EXTRACT PROVIDED —
=====

Mr. Panther added, "Our team has been focused on stabilizing our financial position by cutting costs and developing capital allocation models to make investments in what we believe are low-risk properties that can yield an acceptable short-term return on our investment. We are committed to maintaining a focus and discipline that will allow us to expand our reserve base and increase production and cash flow through the acquisition of producing oil and natural gas properties, as well as leaseholds and other working interests in exploration areas. Such acquisitions will be based on an analysis of the cash flow of a particular opportunity as well as the Company's ability to realize bottom line profit from the acquisition.

"I am pleased to be working with a team of proven professionals. Our executive and mid- level managers bring expertise from various disciplines, including corporate finance, merger & acquisitions advisory, geophysics, SEC legal compliance and oil and gas asset management. Our oil and gas managers have over 50 years of combined operational experience."

"We have executed several new employment and consulting agreements as we re-staffed. All of the agreements we reached are disclosed in a Form 8-K that was recently filed with the SEC and made available on the www.sec.gov website. As a related matter, the cost of employing and paying our new staff combined with our new infrastructure costs will save the company many tens of thousands of dollars of cash outlay per month. Our board of directors, including our newly created Compensation Committee Chairman, Mr. Douglas Brown, has structured the compensation packages of our key employees, me included, such that we financially 'win' when there is increased profit from production of oil and natural gas and when our stock price appreciates. All warrants issued were for the purchase of our common stock at 110% of the market price; and when a warrant is exercised, the holder receives restricted shares. Our new employment and consulting agreements reward long term commitment and the operational and financial success of the company.

=====

GIVEN REQUEST 1 —
Shift every coordinate in the answers by adding 42 to it, and write out again the part of the records that opens with the line containing "The height and" and runs through the end of the records, with the requests included and the pictures left out.
GIVEN REQUEST 2 —
Go on with the oil and gas company executive's statement from the point where it stops.

[Records for locating described items]
=====

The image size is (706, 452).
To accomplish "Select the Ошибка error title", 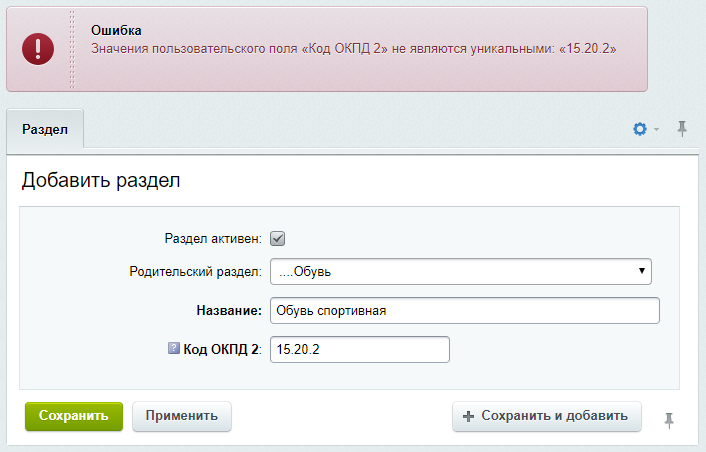I will click(x=115, y=31).
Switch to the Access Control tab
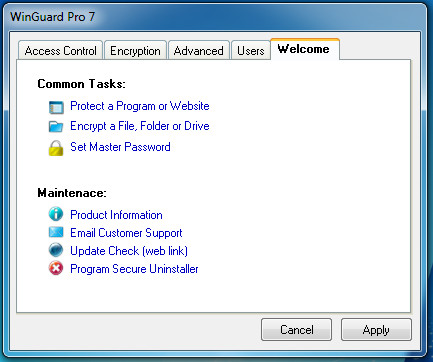This screenshot has height=362, width=433. coord(60,50)
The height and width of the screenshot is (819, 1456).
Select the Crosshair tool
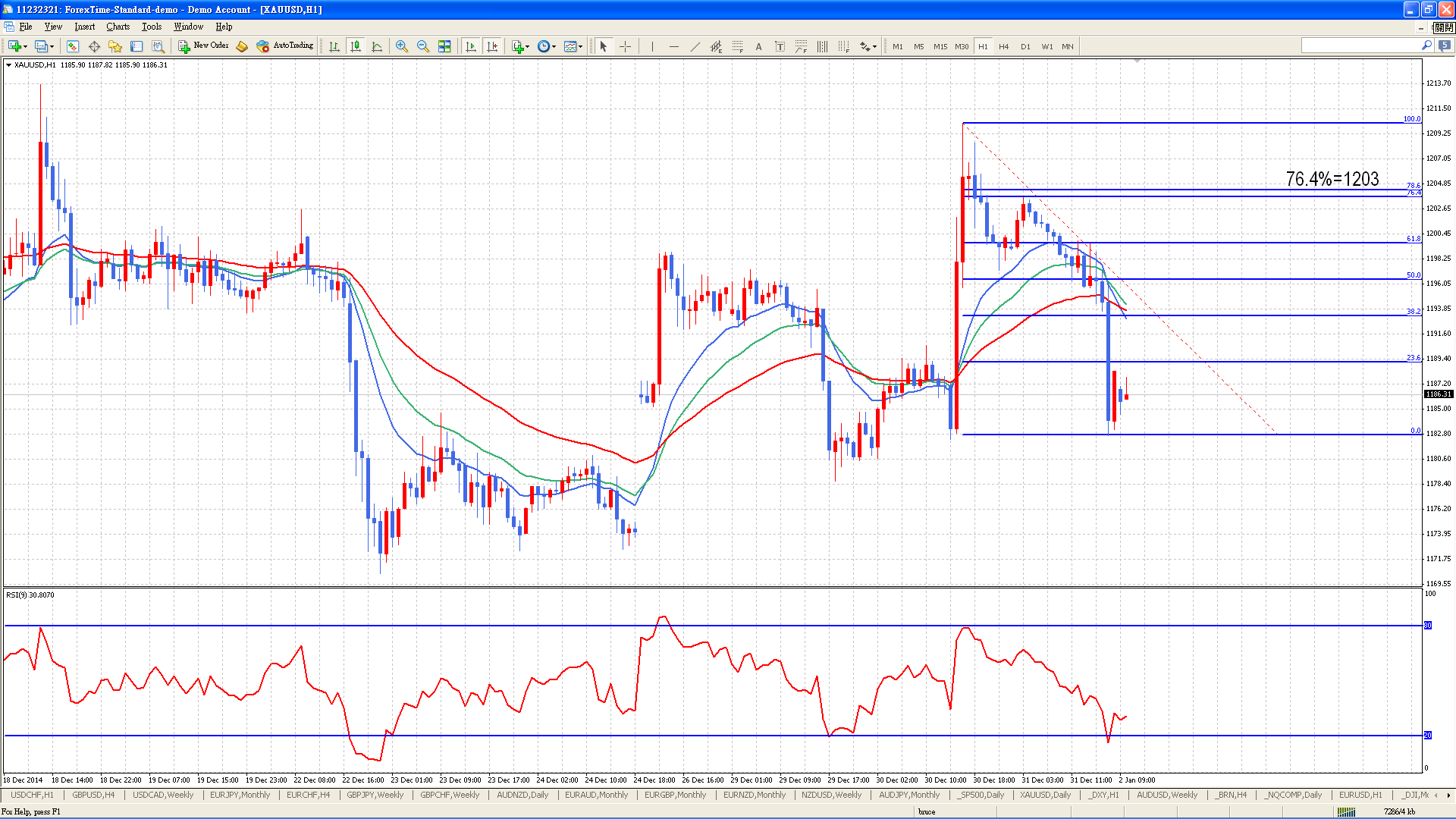(626, 46)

=====

WRITTEN RESPONSE 1 —
The height and width of the screenshot is (819, 1456).
Select the Crosshair tool
(668, 88)

WRITTEN RESPONSE 2 —
"Our recent silence should not be an indication that we are not actively reviewing several quality acquisition targets. Our policy will be to not issue press releases when we execute letters of intent or memoranda of understanding. We will inform the marketplace and our shareholders when there is meaningful news or when we are able to report that we have definitively closed a transaction.

"Our shareholders may have noticed this morning that we filed an amended Form SB-2 registration statement. This document relates to the $8,000,000 financing that we entered into during October of last year. Of the $8,000,000, we have only received $6,000,000. The balance of the funding was to be tendered when our registration statement became effective. This was to happen during a certain time frame which has past. While it is true that the investors in the October financing can legally decline to make the balance of the investment, we believe that should there be continued operational stability within the company and with our share price, many of these investors will take advantage of their respective ability to make the additional investment. To that end, our staff is working diligently to adequately disclose and report our current financial and operational picture with the hope that the SEC will soon allow our SB-2 registration statement to become effective.

"It is true that we are currently constrained by our cash position. However, we are confident that our team will be able to muster the financial creativity to handle our short term acquisition strategy. Should our existing investors decline to make the additional $2,000,000 investment, we have been actively discussing alternative financing strategies that will allow us to harvest our reserves, including entering into joint venture agreements, farm-ins and other revenue/profit sharing arrangements."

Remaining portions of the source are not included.